I’ve become a lot less anxious through lots (and lots) of therapy, but about a year ago, I was thrown a curveball: my trichotillomania, which I hadn’t struggled with in over ten years, popped up again. I started pulling more and more of my hair, to the point where other people began noticing, and asking about it. I felt humiliated. It was one of my worst fears come true: everybody was staring at me. Judging me. Thinking I was weird, freakish, diseased. Okay, so, that’s not entirely true. Most people probably didn’t give me more than a second glance. And, if they thought anything at all, it was probably more along the lines of that’s odd than who let her out of the circus? But, of course, that’s not how it felt at the time.

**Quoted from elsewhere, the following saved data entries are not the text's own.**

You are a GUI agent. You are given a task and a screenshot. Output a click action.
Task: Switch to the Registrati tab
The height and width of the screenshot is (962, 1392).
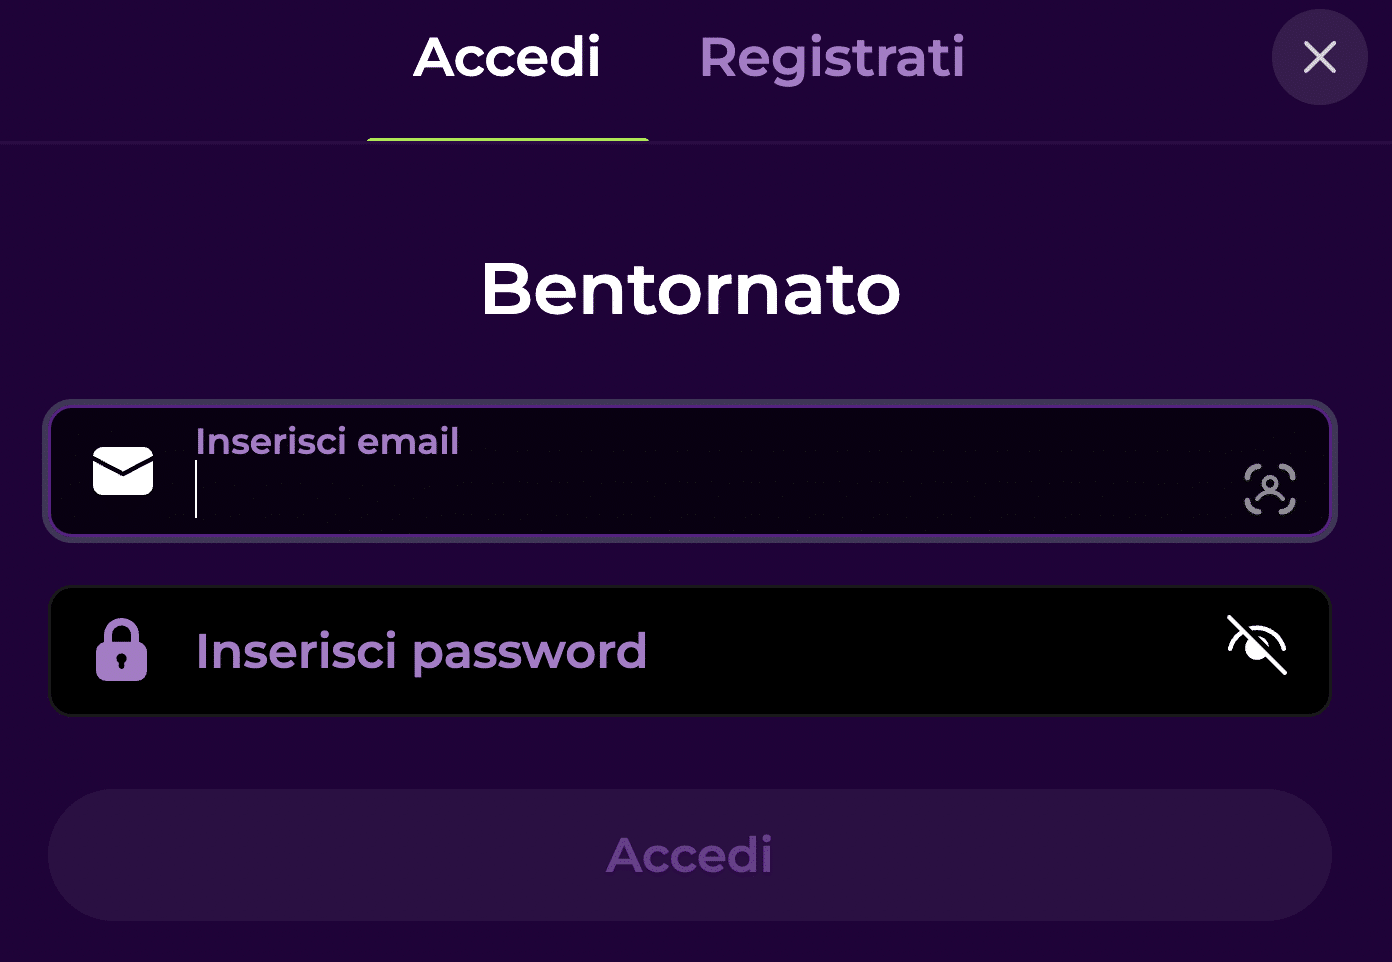[831, 58]
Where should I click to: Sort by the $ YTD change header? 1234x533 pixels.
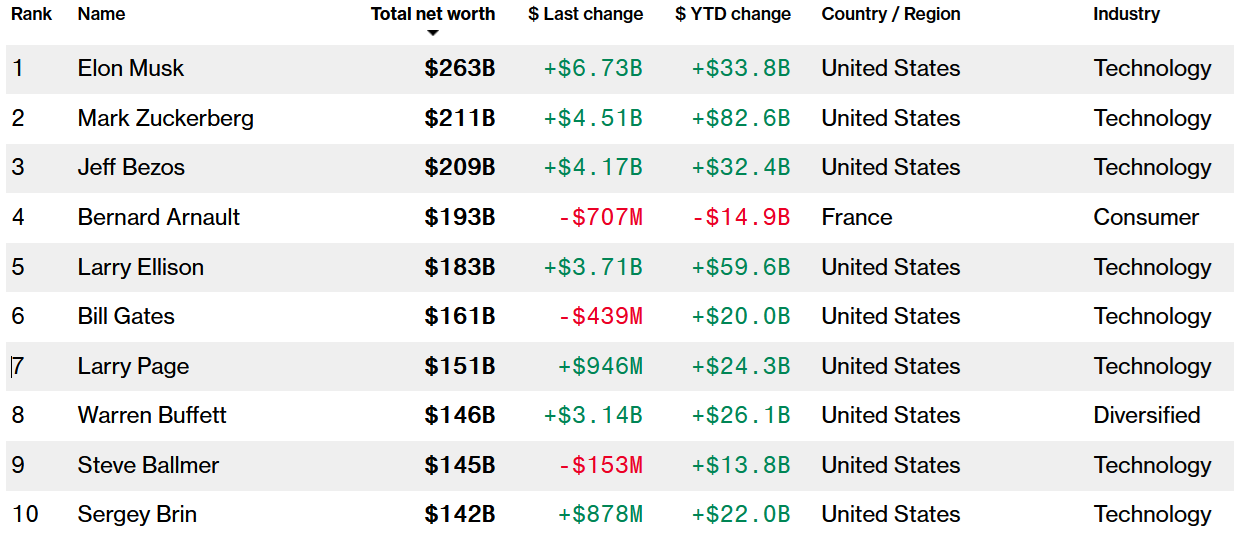tap(733, 14)
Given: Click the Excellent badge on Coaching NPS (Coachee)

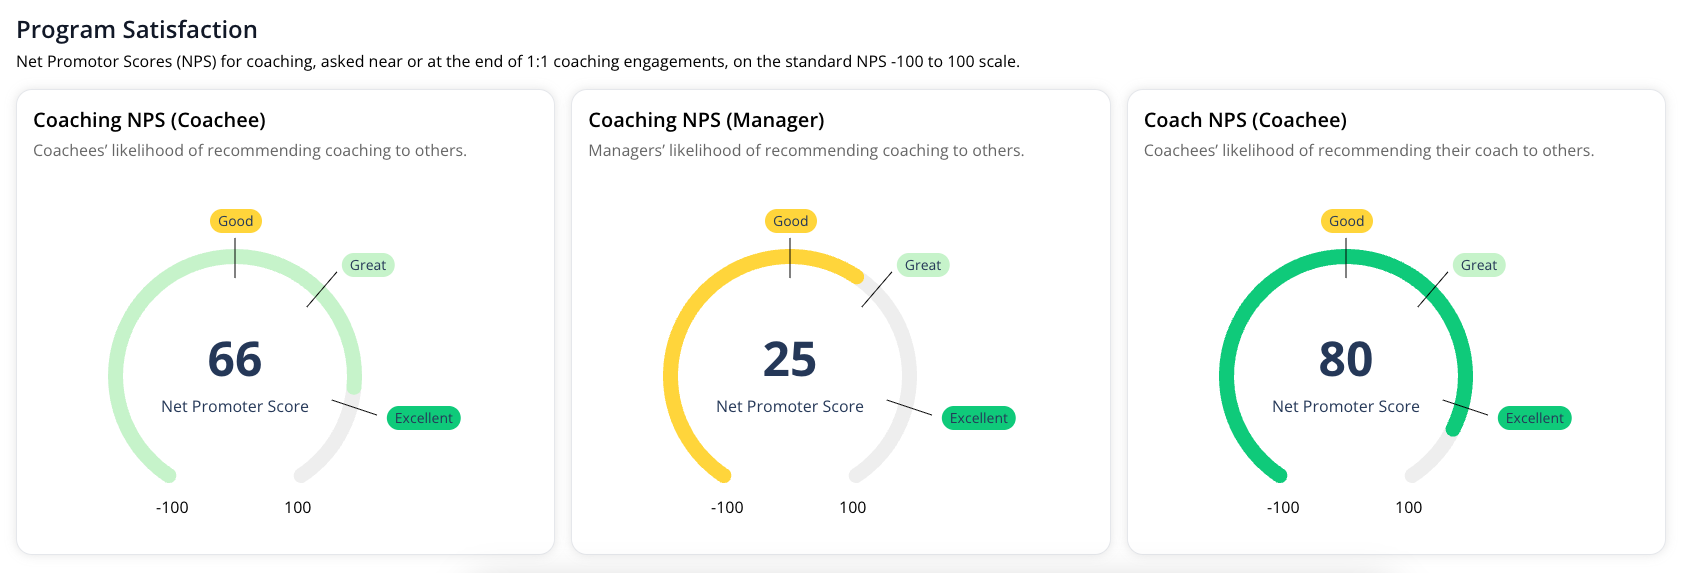Looking at the screenshot, I should click(424, 418).
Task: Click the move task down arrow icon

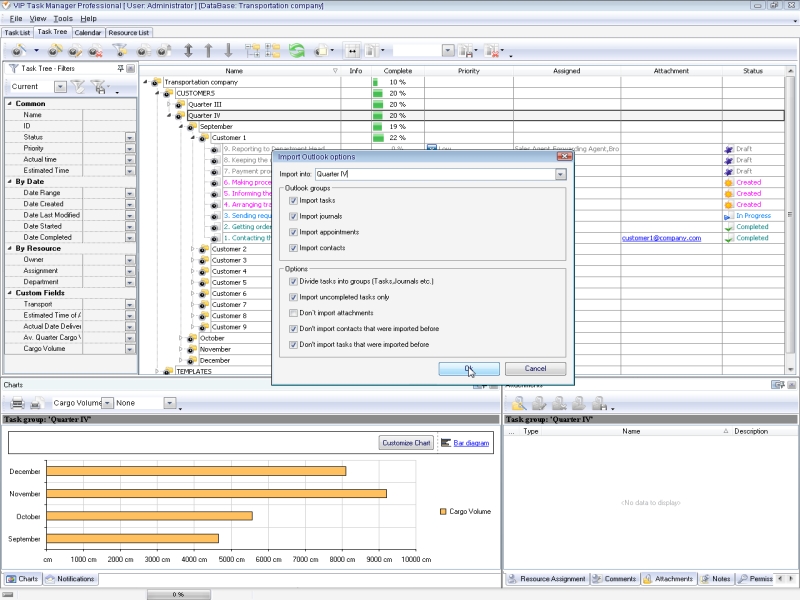Action: (x=228, y=50)
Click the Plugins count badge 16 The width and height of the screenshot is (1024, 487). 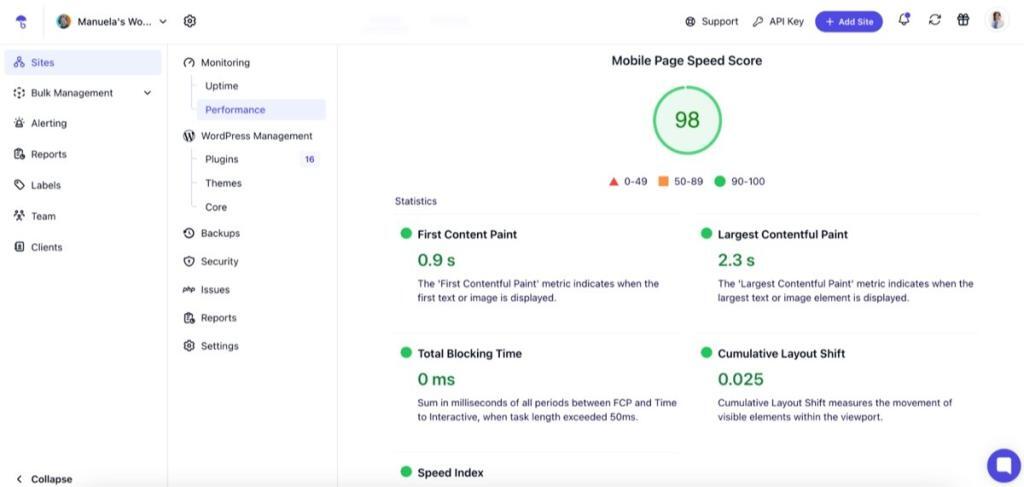point(309,159)
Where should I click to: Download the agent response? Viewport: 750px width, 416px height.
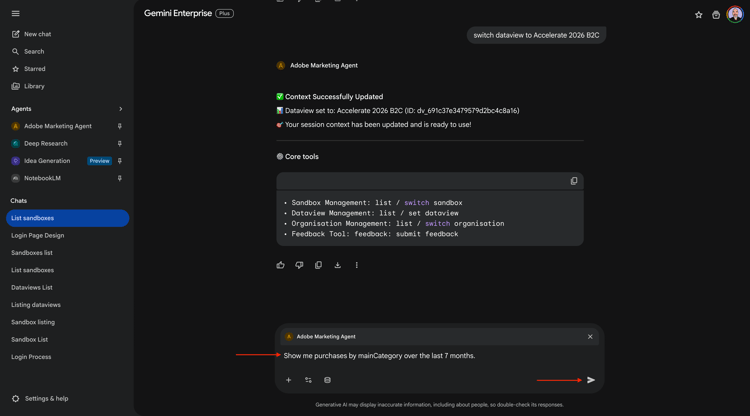[x=337, y=265]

So, like many people my age, I decided to do an Instagram search for #trichotillomania in hopes that I might find some advice, or even just a few people I could relate to. What I found instead was a slew of hair-replacement ads and graphic images of balding. There were only a few things that I found remotely reassuring.
I decided that needed to change. So, I made a video about it, showing my bald spots, and asserting that I was “still beautiful.” After fretting and feeling insecure over it, I took it down, less than 12 hours later.
It wasn’t until a few months later that I built up the courage to try again. By this point, my bald spots were a lot bigger, and I’d taken to wearing a hat most of the time… but I took it off, clicked the camera on, and tried to figure out how to make the kind of video I wish I’d seen the first time I’d looked up #trichotillomania just months before.
Since then, I’ve gotten hundreds of thousands of views on videos telling my story, cracking lighthearted jokes about it, and educating others on the conditions I deal with. I’ve been able to connect with thousands of other trichsters (people with trichotillomania), as well as countless non-trichsters who are just interested in following my journey and learning about something new!
And this isn’t to say it’s always easy. I still have days where I feel like I’m more anxiety than girl. I still have times when I freeze up and forget what to say when people ask about my hair in-person. But I’m learning to embrace myself a little more, and to speak a little louder, each day.
Because if people are going to stare at me, why not make it a good thing?